May 5th, 2017There are two pieces of BosonSampling-related news that people have asked me about this week.

First, a group in Shanghai, led by Chaoyang Lu and Jianwei Pan, has reported in *Nature Photonics* that they can do BosonSampling with a coincidence rate that’s higher than in previous experiments by a factor of several thousand. This, in particular, lets them do BosonSampling with 5 photons. Now, 5 might not sound like that much, especially since the group in Bristol previously did 6-photon BosonSampling. But to make their experiment work, the Bristol group needed to start its photons in the initial state |3,3〉: that is, two modes with 3 photons each. This gives rise to matrices with repeated rows, whose permanents are much easier to calculate than the permanents of arbitrary matrices. By contrast, the Shangai group starts its photons in the “true BosonSampling initial state” |1,1,1,1,1〉: that is, five modes with 1 photon each. That’s the kind of initial state we ultimately want.

The second piece of news is that on Monday, a group at Bristol—overlapping with the group we mentioned before—submitted a preprint to the arXiv with the provocative title “No imminent quantum supremacy by boson sampling.” In this paper, they give numerical evidence that BosonSampling, with n photons and m modes, can be approximately simulated by a classical computer in “merely” about n2^{n} time (that is, the time needed to calculate a single n×n permanent), as opposed to the roughly m^{n} time that one would need if one had to calculate permanents corresponding to *all* the possible outcomes of the experiment. As a consequence of that, they argue that achieving quantum supremacy via BosonSampling would probably require at least ~50 photons—which would in turn require a “step change” in technology, as they put it.

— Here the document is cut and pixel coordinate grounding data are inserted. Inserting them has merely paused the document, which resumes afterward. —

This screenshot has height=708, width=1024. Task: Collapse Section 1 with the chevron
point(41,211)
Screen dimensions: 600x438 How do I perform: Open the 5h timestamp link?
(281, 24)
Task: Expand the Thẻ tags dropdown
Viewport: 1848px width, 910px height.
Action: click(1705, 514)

I completely agree with the Bristol group’s view of the asymptotics. In fact, Alex Arkhipov and I ourselves repeatedly told experimentalists, in our papers and talks about BosonSampling (the question came up often…), that the classical complexity of the problem should only be taken to scale like 2^{n}, rather than like m^{n}. Despite not having a general proof that the problem could actually be solved in ~2^{n} time in the worst case, we said that for two main reasons:

- Even under the most optimistic assumptions, our hardness reductions, from Gaussian permanent estimation and so forth, only yielded ~2
^{n}hardness, not ~m^{n}hardness. (Hardness reductions giving us important clues about the real world? Whuda thunk??) *If*our BosonSampling matrix is Haar-random—or otherwise not too skewed to produce outcomes with huge probabilities—then it’s not hard to see that we can do approximate BosonSampling in O(n2^{n}) time classically, by using rejection sampling.

Indeed, Alex and I insisted on these points despite some pushback from experimentalists, who were understandably hoping that they could get to quantum supremacy just by upping m, the number of modes, without needing to do anything heroic with n, the number of photons! So I’m happy to see that a more careful analysis supports the guess that Alex and I made.

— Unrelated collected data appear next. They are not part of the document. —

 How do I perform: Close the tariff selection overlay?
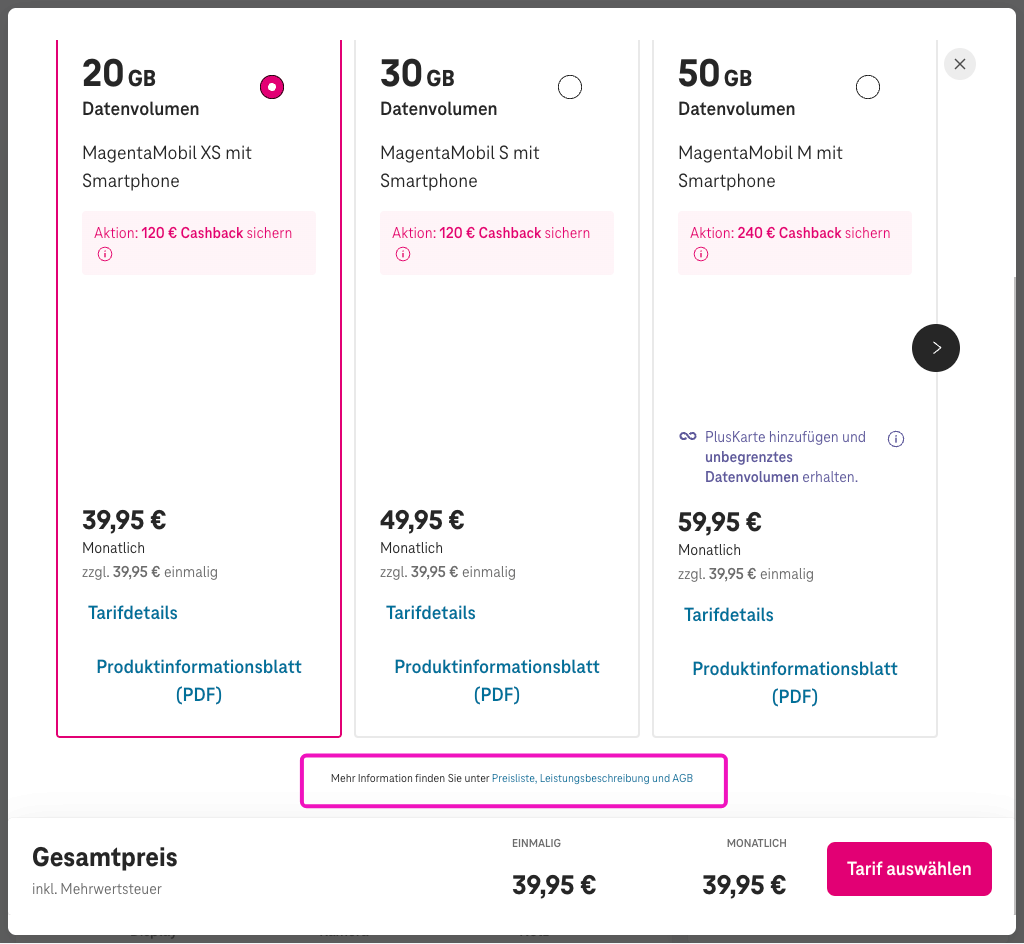pyautogui.click(x=959, y=63)
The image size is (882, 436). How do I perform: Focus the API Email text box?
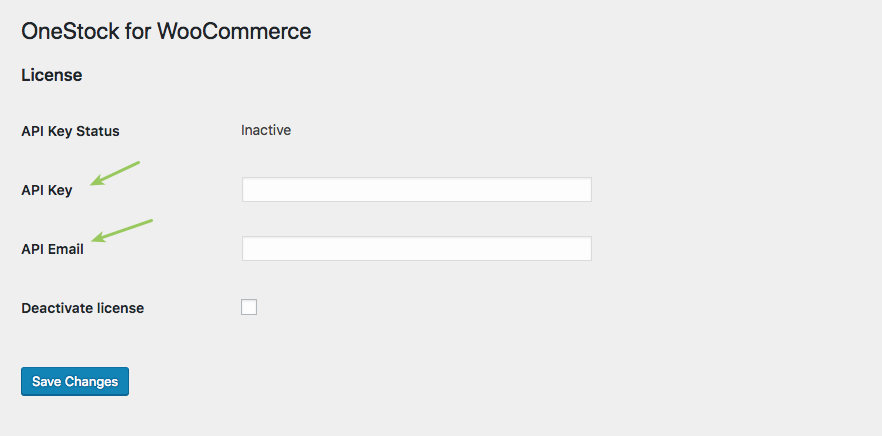pyautogui.click(x=416, y=249)
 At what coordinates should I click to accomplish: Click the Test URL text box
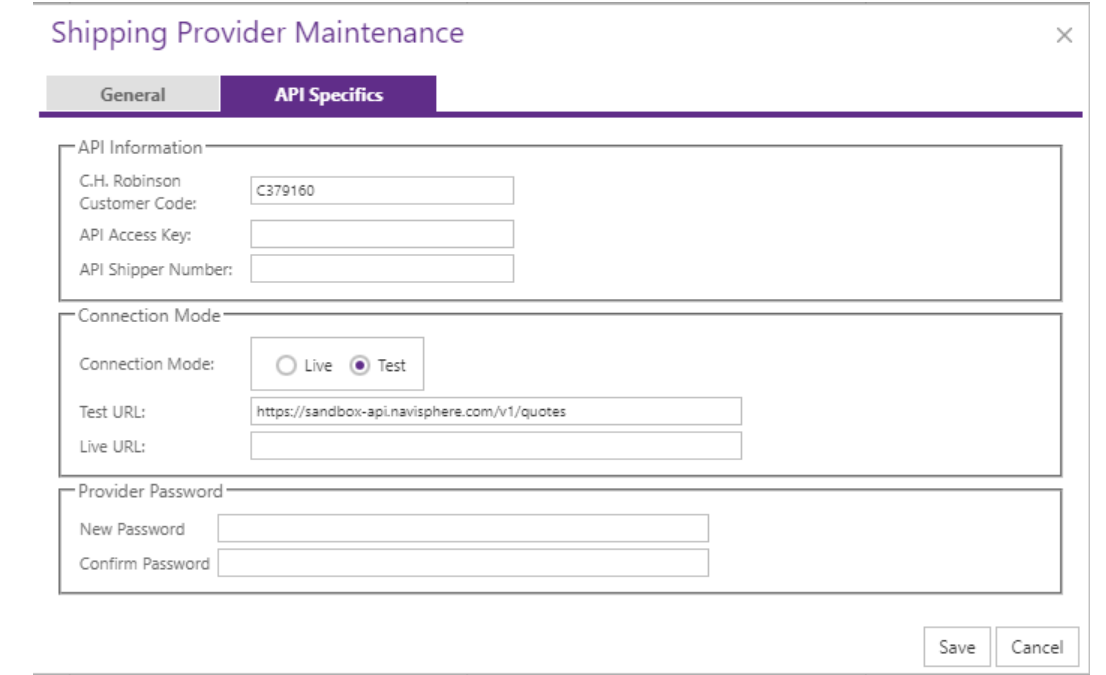pos(495,411)
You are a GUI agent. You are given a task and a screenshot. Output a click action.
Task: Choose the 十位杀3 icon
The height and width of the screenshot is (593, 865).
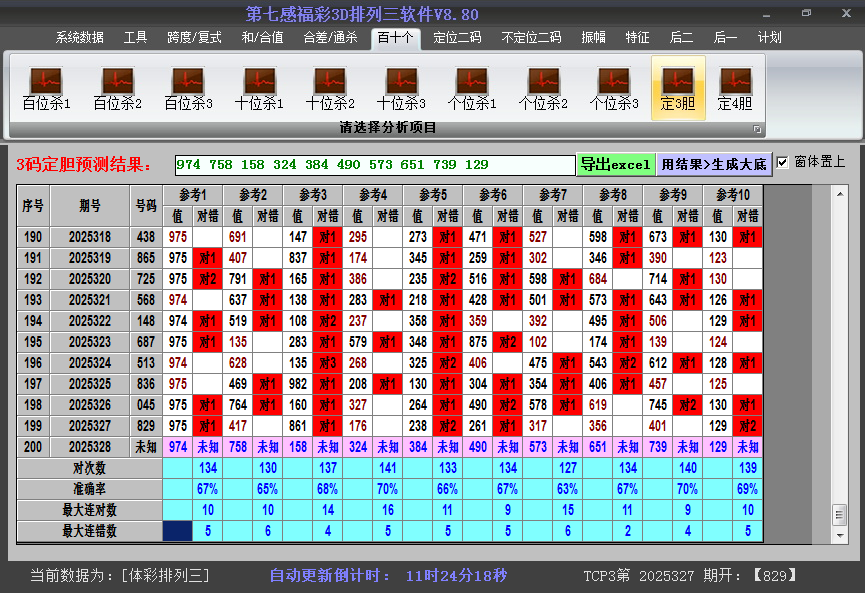[x=401, y=89]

On the other hand, what does this mean for the number of photons needed for “quantum supremacy”: is it 20? 30? 50? I confess that that sort of question interests me much less, since it all depends on the details of how you define the comparison (are we comparing against ENIAC? a laptop? a server farm? how many cores? etc etc). As I’ve often said, my real hope with quantum supremacy is to see a quantum advantage that’s so overwhelming—so duh-obvious to the naked eye—that we don’t have to squint or argue about the definitions.